■ WHAT IS EXPECTED
Set down only the lines from the one containing "Like Matheus's tweet about the novela" through the final line of the entries below, exactly as they stand, with no pictures.

■ RECORDS SHOWN
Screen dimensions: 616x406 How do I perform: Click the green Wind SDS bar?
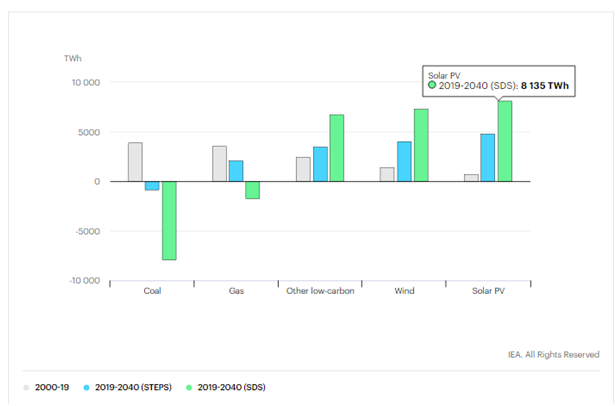point(421,145)
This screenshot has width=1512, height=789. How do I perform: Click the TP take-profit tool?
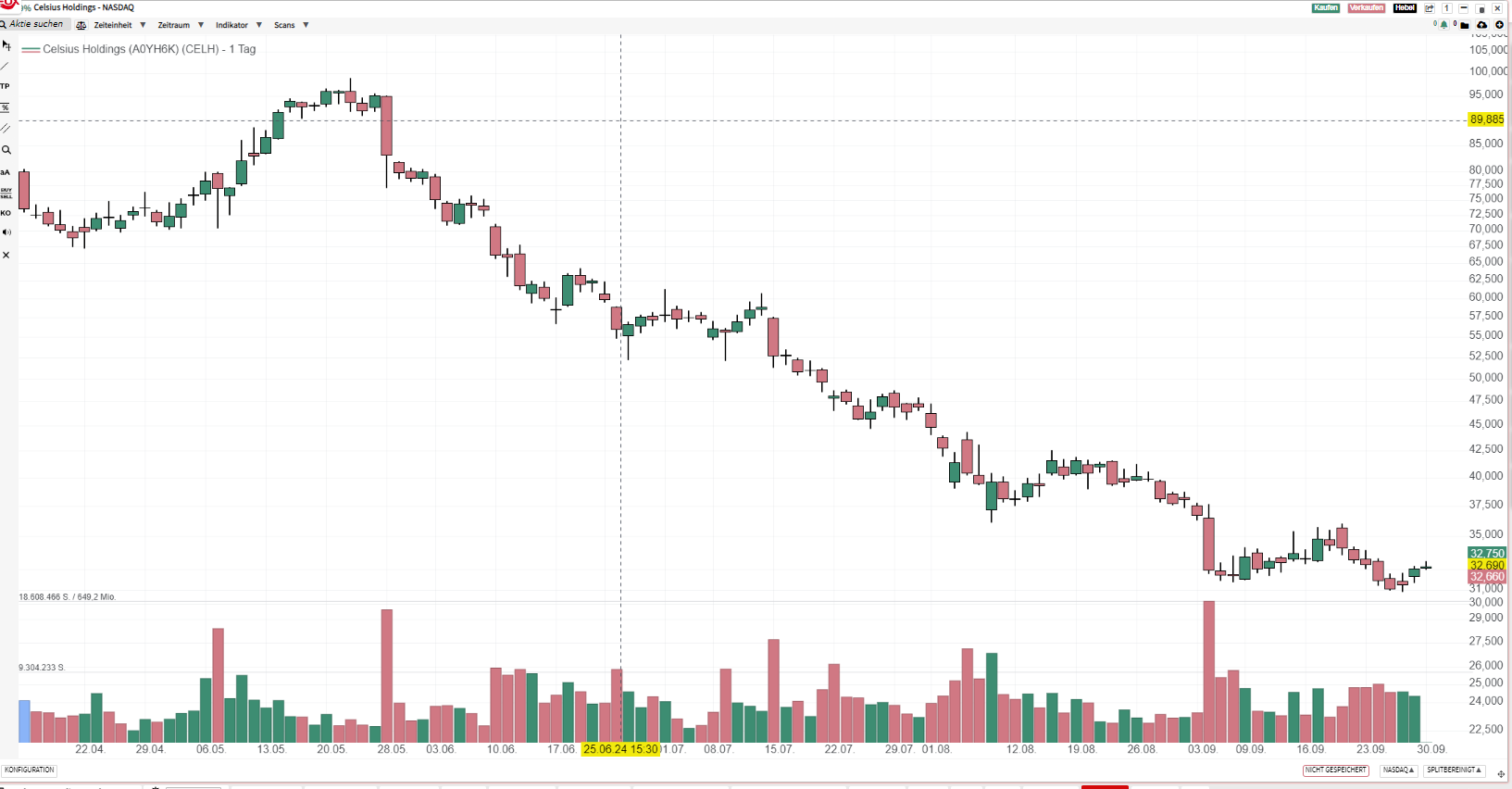[x=6, y=86]
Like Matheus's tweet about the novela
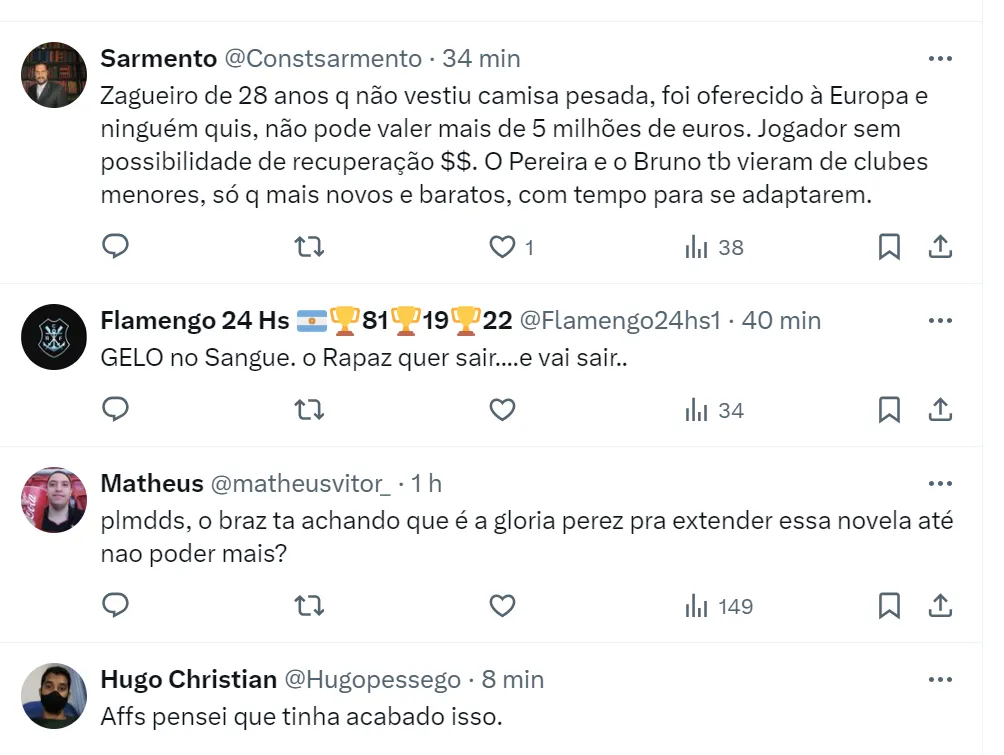 (502, 605)
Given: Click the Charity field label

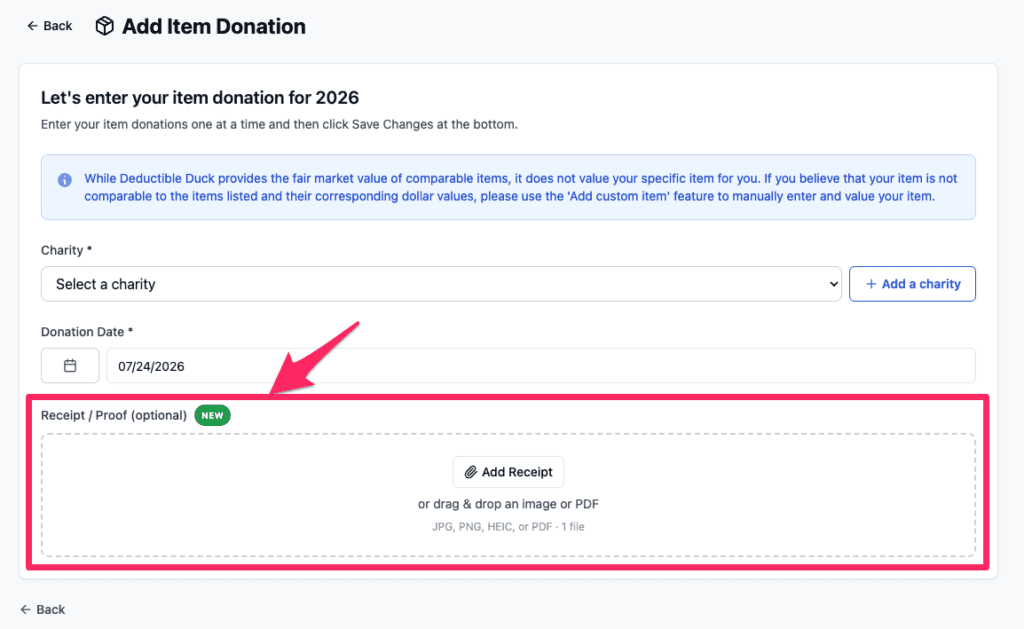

■ RESULT FOR THIS EXERCISE
Like Matheus's tweet about the novela
 (502, 605)
Given: Click the Charity field label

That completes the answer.